Regulation (EC) No 593/2008 of the European Parliament and of the Council of 17 June 2008 on the law applicable to contractual obligations (Rome I), was published in the Official Journal of the European Union on 4 July 2008
If, as treasurer, you were to put forward a project which would absorb an enormous amount of management time, but have no (other) effect, you might doubt if you would get the project approved.
The EU’s process requires production of an “impact assessment” for all proposed new or changed laws and regulations (see box below).
But the Justice and Home Affairs directorate of the European Commission claimed there would be no impact when they proposed converting the Rome I Convention between States governing the law applicable to contracts into an EU Regulation (why?). So, naturally, with no impact, there was no need to make an impact assessment.
As it turned out, the Directorate was in fact proposing to make some changes. Companies, particularly in financial agreements as treasurers know, need certainty of law, and this seemed seriously weakened, especially as interpretation would move to the European Court of Justice from the courts of the Member States. The UK (and Denmark) decided not to opt in to the proposed Rome I Regulation. Still the Commission did not produce an impact assessment.
Eventually after several of years of intensive work by the British Government and, in due course, by the European Parliament (and by various bodies, including the ACT) on behalf of potentially affected parties, the position of the Rome I Convention was retained and improved.

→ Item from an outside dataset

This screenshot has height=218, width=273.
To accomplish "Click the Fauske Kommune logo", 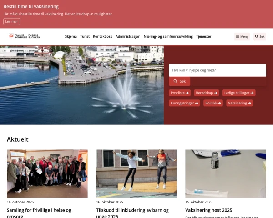I will [24, 36].
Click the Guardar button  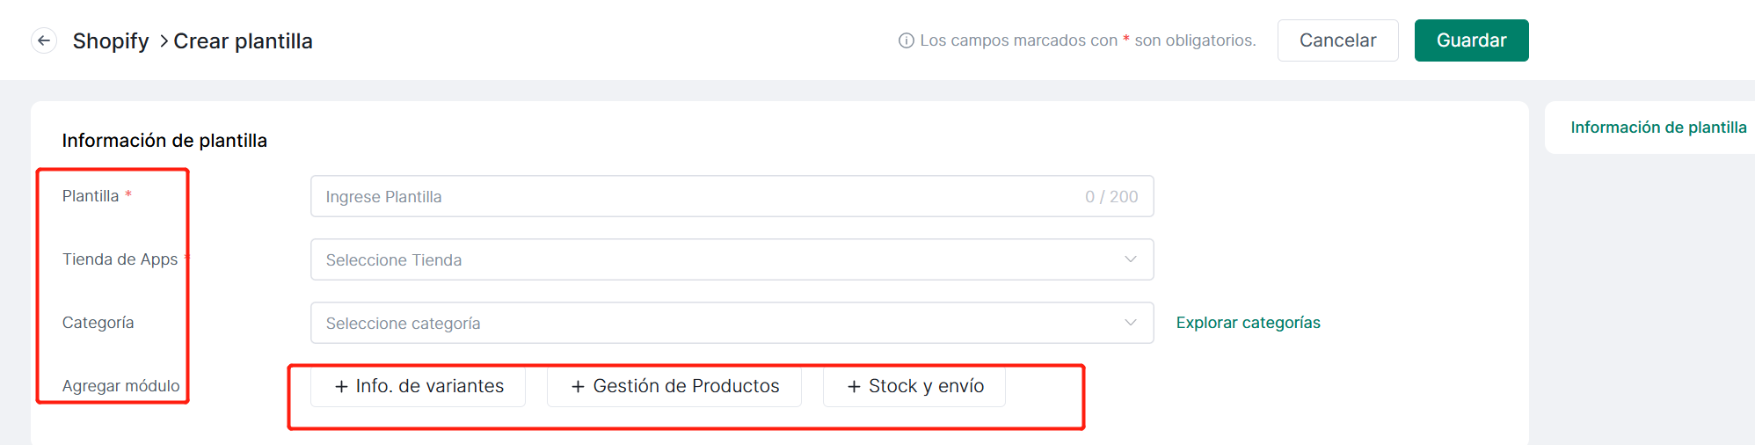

The ACT in June 2008 advised the Ministry of Justice that the UK should now opt in to the Rome I Regulation even though it retains some weaknesses of the Convention. There would be disadvantages in staying with the Convention if the rest of the EU moved to the Regulation.
Eventually, then, the main impact has been the cost of thousands of hours of expensive work by Ministers, civil servants, MEPs, representative bodies and many, many others, but otherwise, the impact will indeed be small. But much of the work would have been avoided if the Directorate had at the outset produced an impact assessment for comment – and listened when commentators explained the potentially disastrous cost of what they proposed.
The institutions of the EU must take note. There must be no new proposals for law or regulation without an impact assessment. After all, in the corporate world, how many projects get approval without an investment appraisal?